Poet Robert Frost, on talk, wrote, “Half the world is composed of people who have something to say, and yet very few say, and can’t; and the other half who have nothing to say, and they keep on saying it.” Another apropos quote, “After all is said and done, more is said, than done.” Sadly, it’s a powerful force in this age of soaring rhetoric and sinking sincerity. God only knows the myriad of His creation that are permanently thwarted, still pondering whether to get involved in something bigger than themselves, or remain on the sidelines, where it’s safe but banal. It may be the better part of valor to cross that line, and suffer incalculable consequences, than to merely gaze at that line for the remainder of one’s life. One octogenarian remarked, reflecting upon his regretful life of inaction, “By the time I got it all together, I forgot what I’d hoped to do.”

Those who embrace their calling, find participation easier. In this pilgrimage, having a few close allies, compatriots, and likeminded souls, that one can count on, as reliable as the sunrise, and nearly as bright, whose word is their bond, is an unmitigated God sent blessing. Such a group of Patriots thrive at Join us. Of those remaining, some friends, whose words far exceed their action, as one discovers their urges are more serendipitous than strategic. One must distinguish the difference before embarking on any endeavor requiring external help. Wasn’t it Plato who said, “Empty vessels make the loudest sound?” We’re all flawed, and miss the mark. None are exempt from the malediction to prattle. The question’s simple, “Where’s your sphere of influence?” Your fingerprints should be all over it. Enough fingerprints to indict you.

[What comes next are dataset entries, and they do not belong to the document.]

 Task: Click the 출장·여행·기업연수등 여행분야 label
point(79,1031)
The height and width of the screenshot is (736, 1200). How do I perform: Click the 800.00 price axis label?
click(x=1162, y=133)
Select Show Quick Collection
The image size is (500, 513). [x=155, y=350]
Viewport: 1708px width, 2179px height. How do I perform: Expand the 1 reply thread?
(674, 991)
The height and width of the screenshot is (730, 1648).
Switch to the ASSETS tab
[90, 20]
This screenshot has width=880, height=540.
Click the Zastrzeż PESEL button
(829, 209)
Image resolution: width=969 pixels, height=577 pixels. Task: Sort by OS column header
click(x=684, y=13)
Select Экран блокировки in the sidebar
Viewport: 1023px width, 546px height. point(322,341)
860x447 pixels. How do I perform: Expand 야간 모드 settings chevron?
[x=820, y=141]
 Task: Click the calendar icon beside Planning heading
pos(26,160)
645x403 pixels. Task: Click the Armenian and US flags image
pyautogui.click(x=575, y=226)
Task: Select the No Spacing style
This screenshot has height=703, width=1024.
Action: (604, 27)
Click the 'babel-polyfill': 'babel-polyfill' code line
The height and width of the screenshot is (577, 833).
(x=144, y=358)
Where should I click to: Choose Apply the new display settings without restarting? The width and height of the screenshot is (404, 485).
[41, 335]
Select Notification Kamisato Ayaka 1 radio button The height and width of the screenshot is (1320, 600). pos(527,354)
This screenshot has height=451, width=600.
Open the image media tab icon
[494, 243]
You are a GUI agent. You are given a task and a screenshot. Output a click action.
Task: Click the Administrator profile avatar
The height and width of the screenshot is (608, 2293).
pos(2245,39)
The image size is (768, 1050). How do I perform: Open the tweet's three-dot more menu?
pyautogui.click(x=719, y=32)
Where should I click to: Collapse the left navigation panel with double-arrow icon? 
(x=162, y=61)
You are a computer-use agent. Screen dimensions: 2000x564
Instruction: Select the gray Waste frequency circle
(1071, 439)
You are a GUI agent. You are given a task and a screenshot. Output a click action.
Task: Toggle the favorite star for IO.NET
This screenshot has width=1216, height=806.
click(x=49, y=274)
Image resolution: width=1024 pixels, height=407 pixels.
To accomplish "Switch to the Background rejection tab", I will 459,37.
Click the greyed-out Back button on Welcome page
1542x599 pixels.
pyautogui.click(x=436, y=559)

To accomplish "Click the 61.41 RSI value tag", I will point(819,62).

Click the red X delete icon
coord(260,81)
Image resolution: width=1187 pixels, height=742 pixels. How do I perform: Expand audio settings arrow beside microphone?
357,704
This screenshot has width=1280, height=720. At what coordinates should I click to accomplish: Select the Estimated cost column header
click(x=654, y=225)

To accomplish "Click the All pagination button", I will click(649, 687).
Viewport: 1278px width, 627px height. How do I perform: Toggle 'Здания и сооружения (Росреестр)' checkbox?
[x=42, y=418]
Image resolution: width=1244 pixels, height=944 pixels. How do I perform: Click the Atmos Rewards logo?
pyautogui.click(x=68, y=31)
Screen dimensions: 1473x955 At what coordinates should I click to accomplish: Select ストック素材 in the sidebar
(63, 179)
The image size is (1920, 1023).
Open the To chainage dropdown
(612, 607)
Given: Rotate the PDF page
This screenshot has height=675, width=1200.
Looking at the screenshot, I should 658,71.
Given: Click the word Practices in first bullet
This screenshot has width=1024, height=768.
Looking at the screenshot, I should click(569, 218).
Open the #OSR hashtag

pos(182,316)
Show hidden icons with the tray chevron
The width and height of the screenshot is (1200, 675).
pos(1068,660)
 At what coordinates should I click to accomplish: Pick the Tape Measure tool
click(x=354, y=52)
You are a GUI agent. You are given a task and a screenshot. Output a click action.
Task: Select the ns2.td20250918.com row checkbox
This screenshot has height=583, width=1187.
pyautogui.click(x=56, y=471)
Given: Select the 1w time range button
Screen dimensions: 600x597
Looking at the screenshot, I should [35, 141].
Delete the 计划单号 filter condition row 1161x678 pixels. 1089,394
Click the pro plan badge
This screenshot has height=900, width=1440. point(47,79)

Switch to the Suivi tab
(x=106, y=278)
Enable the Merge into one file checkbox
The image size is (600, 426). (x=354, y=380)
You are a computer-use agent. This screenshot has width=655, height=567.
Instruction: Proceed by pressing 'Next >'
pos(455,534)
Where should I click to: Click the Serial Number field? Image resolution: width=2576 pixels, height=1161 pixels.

Maturity enables one to understand that commitment is doing that which one pledged to do, long after the indigenous impulse has taken flight. A missing piece of this puzzle is for one to avoid overcommitment. Nothing wrong with teaching one’s lips to utter a timely, “No!” Striking a balance between the intersection of one’s interest and calling. We may influence others, but we aren’t responsible for their actions. Shaming and blaming are short term, countervailing motivators.

It’s not a matter of economic prosperity either. Prince or pauper can take action. Apathy numbs the soul and shackles resolution. America needs fewer “life coaches” and more players. Superfluity of words are the oxygen of politicians, marketeers, slick prosperity preachers, and thespians. Jesus said, “By their fruits you shall know them,” not excuses or disclaimers. There’s no similitude between words and deeds.

Make no mistake. There’s a time for clear unambiguous words. Strong words. Noble words for noble causes. Righteous words and just words, that are directed at bullies, elites, or tyrants, who are hell-bent on intimidating those they know will cower, recoil, and retreat. A time for crossing swords. Tough words that must be backed up by resolute people, with tough responses, daring those who threaten ours, or others, individual Constitutional Liberty. Be prepared to defend those words. That time is now, and reminiscent of Jordon Peterson’s warning, “If you think tough men are dangerous, wait until you see what weak men are capable of.” We’ve had our fill of weak men.

John Greenleaf Whittier put it succinctly, “For all sad words of tongue and pen, the saddest of these, ‘It might have been.’” 19th century novelist, and author of “The Scarlet Letter,” Nathaniel Hawthorne urged us, ”Preach! Write! Act! Do anything, save lie down and die.” With a profusion of talkers, thank God for doers. We should do no less. This generation will mimic our behavior. What will they see? Liberty’s contagious, but not self-perpetuating. What do you think?